There is a comforting familiarity to Prudence Murphy's recent photographic series Boys With Guns, as she captures chance moments of children at play. The main component of this series, shot in Rhyl, a seaside town in North Wales, closely follows the adventures of three boys aged ten to thirteen as they make their way through the town, shooting and hiding from each other in an imagined turf war. Also featured in this body of work are images of younger children in an Australian setting, likewise participating in creative interpretations of war or battle. Murphy's work regularly features and places significance upon the overlooked details of our everyday life – there is a renewed emphasis on considering the domestic, the familiar and the private. In Boys With Guns like her previous series Future Forms (2010) Murphy shifts this attention ever so slightly and places it within a childhood context, elevating the commonplace actions and episodes of the young.

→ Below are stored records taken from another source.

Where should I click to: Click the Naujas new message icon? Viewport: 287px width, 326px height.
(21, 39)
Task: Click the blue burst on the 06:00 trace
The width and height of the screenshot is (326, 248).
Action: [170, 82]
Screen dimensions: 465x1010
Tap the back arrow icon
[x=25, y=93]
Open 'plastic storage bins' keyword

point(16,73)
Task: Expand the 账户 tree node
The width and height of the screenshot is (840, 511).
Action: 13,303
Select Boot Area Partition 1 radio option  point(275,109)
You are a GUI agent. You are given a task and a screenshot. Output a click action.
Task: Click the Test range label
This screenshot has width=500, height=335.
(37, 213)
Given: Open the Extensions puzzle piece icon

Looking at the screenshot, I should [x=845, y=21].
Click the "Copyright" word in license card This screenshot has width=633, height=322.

Children playing with toy weapons of any kind can create polarised responses in parents, sometimes producing concern within the community. Some parents choose to forbid their children from playing with guns as they see it as a representation of (and possible precursor to) violence. Others may consider this an overly politically correct response to something that comes quite naturally. Playing with weapons, or role-play in all its different manifestations, is something children (whether it is sanctioned or not) do naturally and is perhaps most iconically captured by Diane Arbus in Child with a toy hand grenade in Central Park, N.Y.C (1962). Getting into character and being immersed in imaginary worlds and scenarios is a ritual of human existence and something that will always occur. Role-play, and play in general, is a basic and fundamental element of growing up and how children learn to interact with others and the world around them.
For both the British and Australian images, Murphy set up the initial conditions then followed her subjects over lengthy periods, shadowing them through their respective landscapes, and watching their play unfold. The outcome (especially in the Rhyl images) is a narrative-based photographic sequence that beautifully documents an intriguing stage in the development of imagination and identity. Perhaps this is why the images adopt a voyeuristic tone – the viewer left very much outside the game as the portrayed urban exterior belies the strong, private and intimate nature of the scenes.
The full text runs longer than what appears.